Mark di Suvero: Drawings in the Sky
A feisty man with a wide-brimmed hat breezed into my office one day in 1978 at the New York City Department of Cultural Affairs. He walked with a cane while playing a harmonica to my staff’s delight. That is how I first met Mark di Suvero, the sculptor whose work will be on view at the Katonah Museum of Art (KMA) for a year starting on October 23.
Supporting artists is what Mark di Suvero does. So it was predictable that our paths would cross again, as they did some years later in Queens, where di Suvero had a studio on the East River waterfront, located on a dismal stretch of industrial Astoria. At the time, Astoria Boulevard was a no-man’s land with obsolete industrial factories, trash-filled lots and a vacant piano factory. Adjacent to di Suvero’s studio, with its heavy-duty powered machinery, was some city-owned property that, in September of 1986, began a new life as Socrates Sculpture Park. Some 1000 artists have shown their work there since, a cause for celebration at the 30th anniversary of this organization, a not-for-profit that di Suvero has sheparded into a cultural destination.

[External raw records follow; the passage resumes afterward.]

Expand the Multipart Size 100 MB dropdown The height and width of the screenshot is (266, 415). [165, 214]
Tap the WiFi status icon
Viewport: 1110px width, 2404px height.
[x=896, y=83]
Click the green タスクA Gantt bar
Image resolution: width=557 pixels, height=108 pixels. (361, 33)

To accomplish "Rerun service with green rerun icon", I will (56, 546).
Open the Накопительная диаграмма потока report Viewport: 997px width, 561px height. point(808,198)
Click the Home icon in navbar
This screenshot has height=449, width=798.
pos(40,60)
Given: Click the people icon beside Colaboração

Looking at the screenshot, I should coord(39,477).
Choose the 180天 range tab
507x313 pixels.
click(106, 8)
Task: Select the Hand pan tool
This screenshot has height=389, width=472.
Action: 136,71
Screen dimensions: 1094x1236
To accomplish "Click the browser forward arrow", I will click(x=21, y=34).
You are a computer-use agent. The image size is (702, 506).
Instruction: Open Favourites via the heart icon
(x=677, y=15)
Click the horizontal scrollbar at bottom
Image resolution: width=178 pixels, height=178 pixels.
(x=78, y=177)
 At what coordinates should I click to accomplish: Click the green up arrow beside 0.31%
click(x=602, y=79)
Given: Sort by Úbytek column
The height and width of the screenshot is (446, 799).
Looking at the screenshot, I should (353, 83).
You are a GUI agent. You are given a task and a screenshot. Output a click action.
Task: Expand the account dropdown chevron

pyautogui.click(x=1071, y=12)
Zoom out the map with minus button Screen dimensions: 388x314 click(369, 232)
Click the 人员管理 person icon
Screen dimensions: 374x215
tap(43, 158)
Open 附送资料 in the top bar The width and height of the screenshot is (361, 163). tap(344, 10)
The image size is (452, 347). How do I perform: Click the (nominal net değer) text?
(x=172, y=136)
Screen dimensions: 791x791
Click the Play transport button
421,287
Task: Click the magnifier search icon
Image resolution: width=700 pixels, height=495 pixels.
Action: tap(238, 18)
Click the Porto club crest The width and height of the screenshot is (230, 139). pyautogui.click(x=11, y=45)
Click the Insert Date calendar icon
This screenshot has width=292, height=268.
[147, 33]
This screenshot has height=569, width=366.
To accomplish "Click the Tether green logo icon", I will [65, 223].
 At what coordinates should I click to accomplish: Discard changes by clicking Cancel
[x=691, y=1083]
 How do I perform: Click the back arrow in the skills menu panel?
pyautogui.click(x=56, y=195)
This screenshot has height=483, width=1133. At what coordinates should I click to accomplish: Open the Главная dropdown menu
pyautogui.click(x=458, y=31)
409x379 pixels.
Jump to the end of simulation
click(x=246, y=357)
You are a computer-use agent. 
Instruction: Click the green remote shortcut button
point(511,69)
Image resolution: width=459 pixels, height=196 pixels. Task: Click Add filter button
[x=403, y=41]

To me, it seems hard to believe that more than 30 years have passed since the sculpture park was just a glimmer of a thought and Mark di Suvero and I trekked across Astoria Boulevard to share this idea with Isamu Noguchi, whose studio incredibly was diagonally across the road from di Suvero’s. I think we were both in awe as we sipped tea with this legendary artist, surrounded by his monumental work, hoping to get his “nod.” Noguchi’s studio is now the Noguchi Museum, another cultural destination in this unlikely corner of Queens.
Mark di Suvero is one of the most influential sculptors of our time. His mammoth works in wood, steel, rubber tires and other industrial materials are akin to drawings in the sky.
“This installation embodies our effort to activate our outdoor campus with dynamic and surprising works of art,’ said Darsie Alexander, KMA’s Executive Director. Kudos to the Katonah Museum of Art for bringing di Suvero’s work to Westchester, building upon the county’s status as a place for public art.